** BEGIN SOURCE RECORDS **

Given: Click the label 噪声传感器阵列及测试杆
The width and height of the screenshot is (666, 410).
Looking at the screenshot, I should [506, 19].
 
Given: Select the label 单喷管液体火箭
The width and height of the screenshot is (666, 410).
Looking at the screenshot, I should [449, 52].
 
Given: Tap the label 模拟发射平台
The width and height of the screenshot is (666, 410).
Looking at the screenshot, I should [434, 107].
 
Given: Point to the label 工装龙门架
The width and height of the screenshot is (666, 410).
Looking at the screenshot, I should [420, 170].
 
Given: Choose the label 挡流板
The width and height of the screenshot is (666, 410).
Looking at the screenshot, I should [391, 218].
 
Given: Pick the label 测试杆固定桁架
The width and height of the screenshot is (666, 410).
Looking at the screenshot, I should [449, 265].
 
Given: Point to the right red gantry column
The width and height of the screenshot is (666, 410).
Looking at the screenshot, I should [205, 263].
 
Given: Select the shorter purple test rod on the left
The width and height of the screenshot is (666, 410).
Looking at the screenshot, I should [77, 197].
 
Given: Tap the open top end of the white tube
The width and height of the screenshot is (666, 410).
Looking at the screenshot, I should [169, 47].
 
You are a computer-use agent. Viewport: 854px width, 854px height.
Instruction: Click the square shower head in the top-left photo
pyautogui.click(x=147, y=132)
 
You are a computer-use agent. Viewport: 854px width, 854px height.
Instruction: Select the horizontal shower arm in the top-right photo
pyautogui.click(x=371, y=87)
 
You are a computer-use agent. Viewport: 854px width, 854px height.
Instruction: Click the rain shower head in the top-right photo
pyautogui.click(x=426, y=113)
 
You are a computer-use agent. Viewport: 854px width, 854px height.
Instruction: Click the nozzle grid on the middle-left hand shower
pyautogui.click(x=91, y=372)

** END SOURCE RECORDS **
** BEGIN SOURCE RECORDS **

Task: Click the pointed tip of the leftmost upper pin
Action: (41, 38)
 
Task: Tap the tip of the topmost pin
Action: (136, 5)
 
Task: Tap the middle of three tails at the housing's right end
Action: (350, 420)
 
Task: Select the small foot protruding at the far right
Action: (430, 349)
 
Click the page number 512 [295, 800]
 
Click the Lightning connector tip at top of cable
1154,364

** END SOURCE RECORDS **

* [GOAL OF THE EXERCISE]: Gather every line of the records that contains the word "Select", and treat uppercase and lowercase as different.

* [OUTPUT BELOW]:
Given: Select the label 单喷管液体火箭
Given: Select the shorter purple test rod on the left
Instruction: Select the horizontal shower arm in the top-right photo
Task: Select the small foot protruding at the far right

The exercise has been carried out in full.